Extract each line of the records that contains the word "Output".

EXERCISE MATERIALS –

>>>

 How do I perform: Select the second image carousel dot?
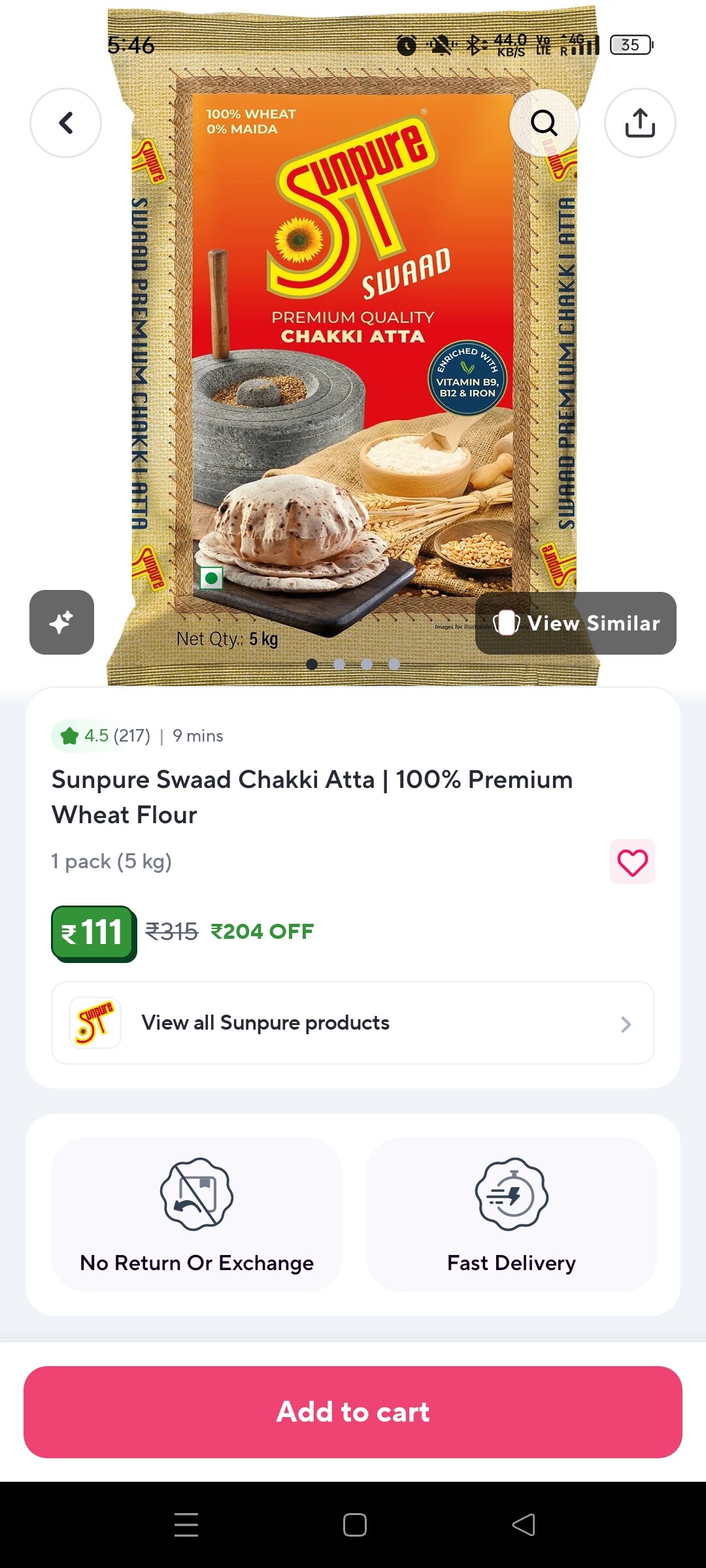[x=339, y=664]
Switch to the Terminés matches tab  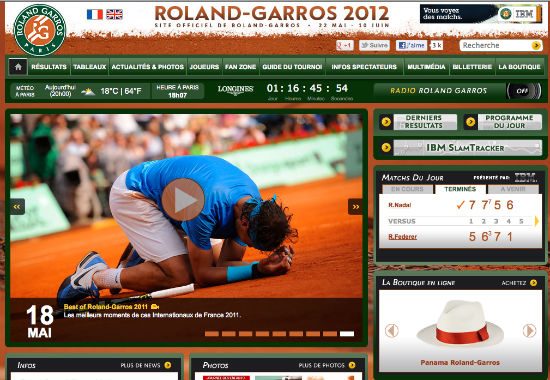pos(460,189)
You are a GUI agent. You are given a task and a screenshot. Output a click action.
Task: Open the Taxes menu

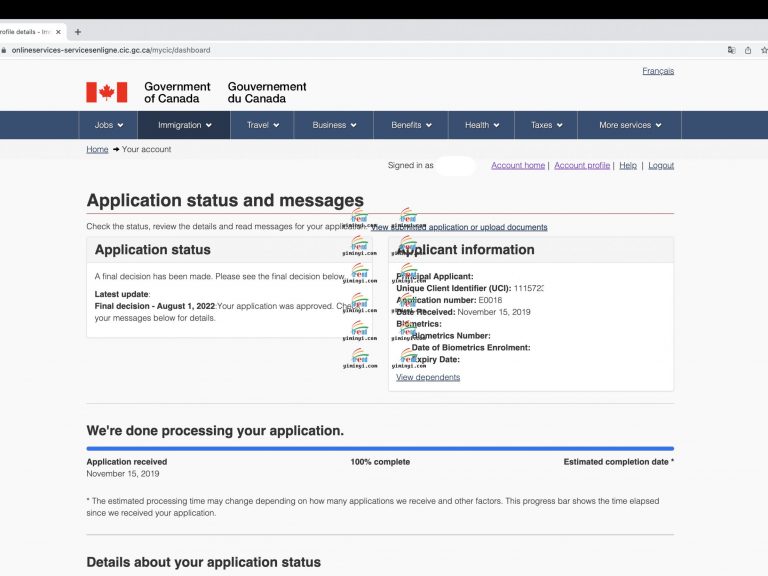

<<<

EXPECTED ANSWER –
You are a GUI agent. You are given a task and a screenshot. Output a click action.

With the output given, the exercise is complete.